Retype the records from the line with "Task: Delete the" up to and including the line with "pyautogui.click(x=1172, y=458)", keeping each line as it stands.

** BEGIN The input **

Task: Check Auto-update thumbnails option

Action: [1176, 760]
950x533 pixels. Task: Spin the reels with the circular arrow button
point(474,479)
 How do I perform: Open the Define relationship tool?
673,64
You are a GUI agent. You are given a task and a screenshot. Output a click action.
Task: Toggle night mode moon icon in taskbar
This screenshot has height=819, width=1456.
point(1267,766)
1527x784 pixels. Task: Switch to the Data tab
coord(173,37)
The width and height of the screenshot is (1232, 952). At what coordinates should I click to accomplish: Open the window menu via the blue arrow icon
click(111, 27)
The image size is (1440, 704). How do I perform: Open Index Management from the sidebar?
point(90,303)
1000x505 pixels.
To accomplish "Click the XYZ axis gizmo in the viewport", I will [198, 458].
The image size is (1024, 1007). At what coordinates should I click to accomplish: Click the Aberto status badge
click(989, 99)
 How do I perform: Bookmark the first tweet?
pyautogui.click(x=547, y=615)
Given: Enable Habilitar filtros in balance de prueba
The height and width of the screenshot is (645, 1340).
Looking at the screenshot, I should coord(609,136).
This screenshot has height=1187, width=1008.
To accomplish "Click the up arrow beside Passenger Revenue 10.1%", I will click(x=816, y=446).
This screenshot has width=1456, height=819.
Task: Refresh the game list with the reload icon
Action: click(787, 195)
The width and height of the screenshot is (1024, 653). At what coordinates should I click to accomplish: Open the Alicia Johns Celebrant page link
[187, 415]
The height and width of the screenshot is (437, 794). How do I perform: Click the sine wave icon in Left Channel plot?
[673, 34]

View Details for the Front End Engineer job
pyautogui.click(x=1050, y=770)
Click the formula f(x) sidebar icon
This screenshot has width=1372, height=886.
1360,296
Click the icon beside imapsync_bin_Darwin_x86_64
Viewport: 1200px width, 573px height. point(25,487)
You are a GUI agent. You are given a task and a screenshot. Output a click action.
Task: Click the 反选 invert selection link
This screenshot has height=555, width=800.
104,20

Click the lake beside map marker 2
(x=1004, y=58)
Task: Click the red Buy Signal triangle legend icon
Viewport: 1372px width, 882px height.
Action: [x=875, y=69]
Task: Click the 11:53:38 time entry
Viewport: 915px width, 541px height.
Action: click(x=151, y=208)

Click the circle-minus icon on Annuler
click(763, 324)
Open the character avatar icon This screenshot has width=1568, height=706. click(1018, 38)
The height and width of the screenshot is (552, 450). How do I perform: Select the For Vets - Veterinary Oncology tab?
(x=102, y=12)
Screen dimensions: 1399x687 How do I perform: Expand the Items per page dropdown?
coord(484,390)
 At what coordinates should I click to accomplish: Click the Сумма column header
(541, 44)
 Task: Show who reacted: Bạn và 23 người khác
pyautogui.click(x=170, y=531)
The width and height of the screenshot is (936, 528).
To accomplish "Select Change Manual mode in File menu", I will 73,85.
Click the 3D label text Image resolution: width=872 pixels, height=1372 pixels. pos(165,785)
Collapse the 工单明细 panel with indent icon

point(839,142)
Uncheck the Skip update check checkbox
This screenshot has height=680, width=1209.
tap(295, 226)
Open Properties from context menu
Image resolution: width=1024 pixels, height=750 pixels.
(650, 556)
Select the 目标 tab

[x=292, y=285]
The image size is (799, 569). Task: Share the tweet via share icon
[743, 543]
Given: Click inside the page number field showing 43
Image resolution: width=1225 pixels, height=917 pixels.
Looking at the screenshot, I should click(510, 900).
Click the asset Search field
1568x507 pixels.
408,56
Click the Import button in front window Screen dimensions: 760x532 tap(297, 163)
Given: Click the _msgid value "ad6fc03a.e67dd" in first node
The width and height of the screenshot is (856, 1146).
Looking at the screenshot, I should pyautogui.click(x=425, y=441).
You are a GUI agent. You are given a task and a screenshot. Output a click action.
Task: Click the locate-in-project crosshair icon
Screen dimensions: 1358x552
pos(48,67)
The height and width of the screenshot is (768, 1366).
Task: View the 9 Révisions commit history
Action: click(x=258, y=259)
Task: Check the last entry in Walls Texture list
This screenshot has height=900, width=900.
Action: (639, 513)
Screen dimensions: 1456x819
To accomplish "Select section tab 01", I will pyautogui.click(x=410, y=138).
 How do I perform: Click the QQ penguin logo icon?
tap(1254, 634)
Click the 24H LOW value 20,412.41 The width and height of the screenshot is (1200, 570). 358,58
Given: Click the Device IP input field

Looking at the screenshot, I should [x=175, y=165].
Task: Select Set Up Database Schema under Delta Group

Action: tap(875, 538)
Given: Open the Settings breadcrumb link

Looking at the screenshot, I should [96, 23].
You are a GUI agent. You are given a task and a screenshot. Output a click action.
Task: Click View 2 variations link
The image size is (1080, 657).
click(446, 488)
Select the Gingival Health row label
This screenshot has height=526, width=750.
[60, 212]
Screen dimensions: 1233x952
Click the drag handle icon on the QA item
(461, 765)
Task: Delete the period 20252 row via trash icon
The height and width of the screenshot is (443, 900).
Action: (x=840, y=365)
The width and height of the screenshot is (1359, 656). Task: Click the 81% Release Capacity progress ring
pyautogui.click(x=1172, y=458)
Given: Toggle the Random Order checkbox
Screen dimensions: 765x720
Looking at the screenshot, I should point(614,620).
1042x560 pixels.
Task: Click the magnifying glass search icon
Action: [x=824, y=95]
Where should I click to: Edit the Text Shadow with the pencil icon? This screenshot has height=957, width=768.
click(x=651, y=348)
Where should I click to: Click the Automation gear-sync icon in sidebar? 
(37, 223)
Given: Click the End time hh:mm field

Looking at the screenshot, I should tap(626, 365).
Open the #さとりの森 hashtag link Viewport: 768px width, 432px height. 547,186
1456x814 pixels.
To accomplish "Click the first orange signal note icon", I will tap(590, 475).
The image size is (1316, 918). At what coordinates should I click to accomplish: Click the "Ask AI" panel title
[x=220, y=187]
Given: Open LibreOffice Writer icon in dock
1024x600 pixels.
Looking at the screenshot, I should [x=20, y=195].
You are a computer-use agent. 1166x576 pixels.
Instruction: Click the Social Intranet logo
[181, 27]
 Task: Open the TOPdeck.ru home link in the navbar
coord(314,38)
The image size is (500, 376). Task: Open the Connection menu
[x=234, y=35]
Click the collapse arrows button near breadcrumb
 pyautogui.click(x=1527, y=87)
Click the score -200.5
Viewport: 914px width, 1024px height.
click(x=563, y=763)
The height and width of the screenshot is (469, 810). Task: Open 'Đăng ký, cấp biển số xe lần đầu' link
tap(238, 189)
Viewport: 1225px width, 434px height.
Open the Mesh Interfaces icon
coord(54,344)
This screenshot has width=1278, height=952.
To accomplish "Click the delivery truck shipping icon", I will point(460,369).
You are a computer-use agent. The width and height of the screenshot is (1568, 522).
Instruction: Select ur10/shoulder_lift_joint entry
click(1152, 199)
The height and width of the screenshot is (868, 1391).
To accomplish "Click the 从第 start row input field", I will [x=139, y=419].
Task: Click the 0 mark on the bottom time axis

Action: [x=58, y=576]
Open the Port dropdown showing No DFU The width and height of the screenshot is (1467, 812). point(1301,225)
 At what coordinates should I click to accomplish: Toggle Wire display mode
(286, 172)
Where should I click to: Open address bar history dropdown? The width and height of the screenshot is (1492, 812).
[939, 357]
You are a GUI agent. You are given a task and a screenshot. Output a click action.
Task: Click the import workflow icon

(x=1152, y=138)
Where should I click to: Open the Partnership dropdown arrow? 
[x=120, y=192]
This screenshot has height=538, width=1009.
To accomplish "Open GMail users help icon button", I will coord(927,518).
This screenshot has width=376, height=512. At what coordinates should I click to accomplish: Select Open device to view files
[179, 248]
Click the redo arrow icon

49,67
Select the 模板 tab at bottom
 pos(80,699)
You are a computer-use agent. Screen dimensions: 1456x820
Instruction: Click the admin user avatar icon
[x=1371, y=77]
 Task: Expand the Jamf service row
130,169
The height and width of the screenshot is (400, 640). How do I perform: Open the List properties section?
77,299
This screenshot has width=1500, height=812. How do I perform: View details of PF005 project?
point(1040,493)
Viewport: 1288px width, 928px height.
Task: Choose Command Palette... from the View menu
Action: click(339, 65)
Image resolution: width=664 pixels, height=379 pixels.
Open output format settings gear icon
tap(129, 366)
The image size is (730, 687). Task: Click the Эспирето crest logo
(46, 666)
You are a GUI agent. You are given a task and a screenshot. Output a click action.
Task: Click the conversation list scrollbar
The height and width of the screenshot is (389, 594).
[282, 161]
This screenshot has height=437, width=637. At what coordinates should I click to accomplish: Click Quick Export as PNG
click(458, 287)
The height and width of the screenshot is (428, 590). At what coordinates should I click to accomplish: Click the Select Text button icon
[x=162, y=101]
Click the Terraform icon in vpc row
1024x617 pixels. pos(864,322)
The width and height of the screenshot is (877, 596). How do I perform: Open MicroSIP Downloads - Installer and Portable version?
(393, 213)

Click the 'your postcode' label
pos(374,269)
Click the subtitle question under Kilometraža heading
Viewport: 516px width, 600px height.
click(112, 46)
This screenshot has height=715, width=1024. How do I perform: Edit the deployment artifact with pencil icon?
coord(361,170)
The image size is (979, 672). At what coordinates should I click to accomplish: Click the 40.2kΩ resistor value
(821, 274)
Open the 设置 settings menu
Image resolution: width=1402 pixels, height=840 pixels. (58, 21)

** END The input **

Result of this exercise »
Task: Delete the period 20252 row via trash icon
The height and width of the screenshot is (443, 900).
Action: (x=840, y=365)
The width and height of the screenshot is (1359, 656). Task: Click the 81% Release Capacity progress ring
pyautogui.click(x=1172, y=458)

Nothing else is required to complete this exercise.